WORK TASK: Print this span of the material below exactly: the line with "Open the Marketplace", the line with "1177x2420 pixels.", and every line between them, but nothing else.

RECORDS FOR THE TASK:
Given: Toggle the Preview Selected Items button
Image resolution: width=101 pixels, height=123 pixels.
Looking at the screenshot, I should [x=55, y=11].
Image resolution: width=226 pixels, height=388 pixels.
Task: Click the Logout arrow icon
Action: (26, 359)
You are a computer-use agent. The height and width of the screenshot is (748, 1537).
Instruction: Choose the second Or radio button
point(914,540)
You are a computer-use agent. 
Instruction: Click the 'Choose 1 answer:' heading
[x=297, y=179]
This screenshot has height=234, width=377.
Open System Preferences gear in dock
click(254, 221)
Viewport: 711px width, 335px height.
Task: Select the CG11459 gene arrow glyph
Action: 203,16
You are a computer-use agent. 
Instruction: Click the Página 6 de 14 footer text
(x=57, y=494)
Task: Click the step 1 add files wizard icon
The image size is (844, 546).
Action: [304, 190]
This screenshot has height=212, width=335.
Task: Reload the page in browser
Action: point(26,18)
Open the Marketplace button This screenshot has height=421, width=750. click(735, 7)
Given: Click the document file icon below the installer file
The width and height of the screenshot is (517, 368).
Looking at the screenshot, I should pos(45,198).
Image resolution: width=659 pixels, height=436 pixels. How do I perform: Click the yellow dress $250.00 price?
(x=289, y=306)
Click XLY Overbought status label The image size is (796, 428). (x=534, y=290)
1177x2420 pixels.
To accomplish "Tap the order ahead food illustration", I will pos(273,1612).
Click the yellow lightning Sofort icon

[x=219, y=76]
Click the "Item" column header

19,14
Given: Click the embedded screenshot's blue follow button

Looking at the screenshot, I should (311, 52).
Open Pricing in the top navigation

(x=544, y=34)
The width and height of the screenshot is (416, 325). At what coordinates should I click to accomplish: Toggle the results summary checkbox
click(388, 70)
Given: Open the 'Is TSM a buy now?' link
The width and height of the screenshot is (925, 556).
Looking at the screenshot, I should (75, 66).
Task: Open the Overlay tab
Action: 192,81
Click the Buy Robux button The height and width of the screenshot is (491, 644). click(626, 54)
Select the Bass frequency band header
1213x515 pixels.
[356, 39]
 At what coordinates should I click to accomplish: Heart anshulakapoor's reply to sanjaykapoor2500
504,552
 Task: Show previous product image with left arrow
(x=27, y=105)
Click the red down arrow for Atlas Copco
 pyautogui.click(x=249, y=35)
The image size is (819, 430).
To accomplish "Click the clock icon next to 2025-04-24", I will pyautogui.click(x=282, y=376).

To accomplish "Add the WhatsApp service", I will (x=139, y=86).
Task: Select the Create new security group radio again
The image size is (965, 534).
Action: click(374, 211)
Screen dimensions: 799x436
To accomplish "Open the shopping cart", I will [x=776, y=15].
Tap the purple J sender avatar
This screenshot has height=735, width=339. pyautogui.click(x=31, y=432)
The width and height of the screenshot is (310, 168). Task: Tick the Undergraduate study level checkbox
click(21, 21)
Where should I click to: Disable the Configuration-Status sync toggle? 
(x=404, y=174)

EXPECTED ANSWER:
Open the Marketplace button This screenshot has height=421, width=750. click(735, 7)
Given: Click the document file icon below the installer file
The width and height of the screenshot is (517, 368).
Looking at the screenshot, I should pos(45,198).
Image resolution: width=659 pixels, height=436 pixels. How do I perform: Click the yellow dress $250.00 price?
(x=289, y=306)
Click XLY Overbought status label The image size is (796, 428). (x=534, y=290)
1177x2420 pixels.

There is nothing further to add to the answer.